*** THE DATA Section Begins ***

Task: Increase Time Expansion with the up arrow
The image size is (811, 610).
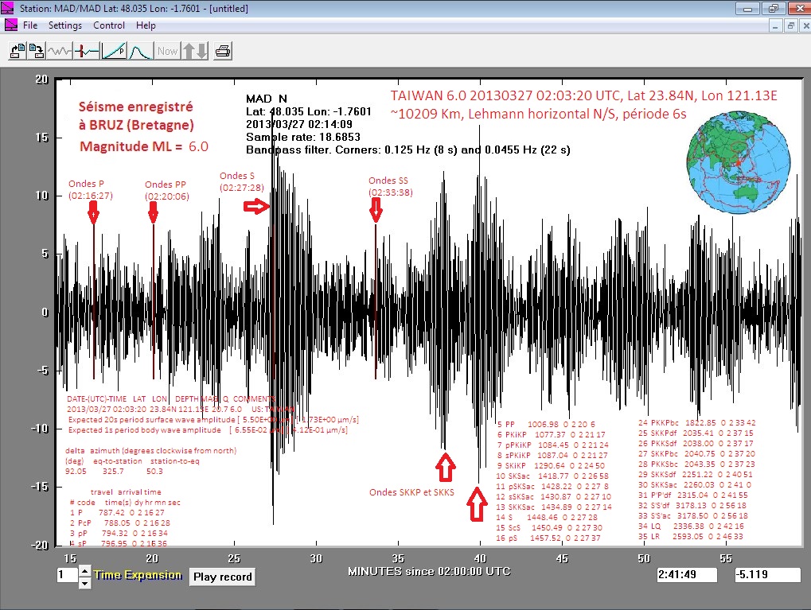Action: (x=85, y=570)
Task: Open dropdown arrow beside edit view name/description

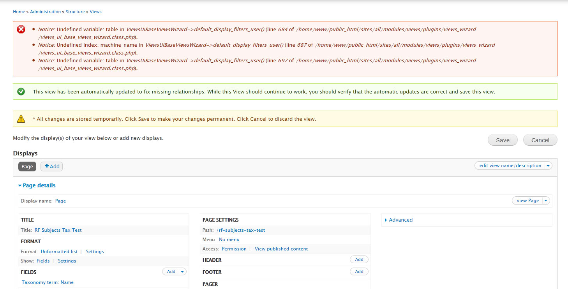Action: (x=548, y=166)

*** THE DATA Section Ends ***

## HOW TO COMPLETE THIS TASK
Print the listing word for word, but omit the pictures.

## RESULT
Task: Increase Time Expansion with the up arrow
The image size is (811, 610).
Action: (x=85, y=570)
Task: Open dropdown arrow beside edit view name/description

Action: (x=548, y=166)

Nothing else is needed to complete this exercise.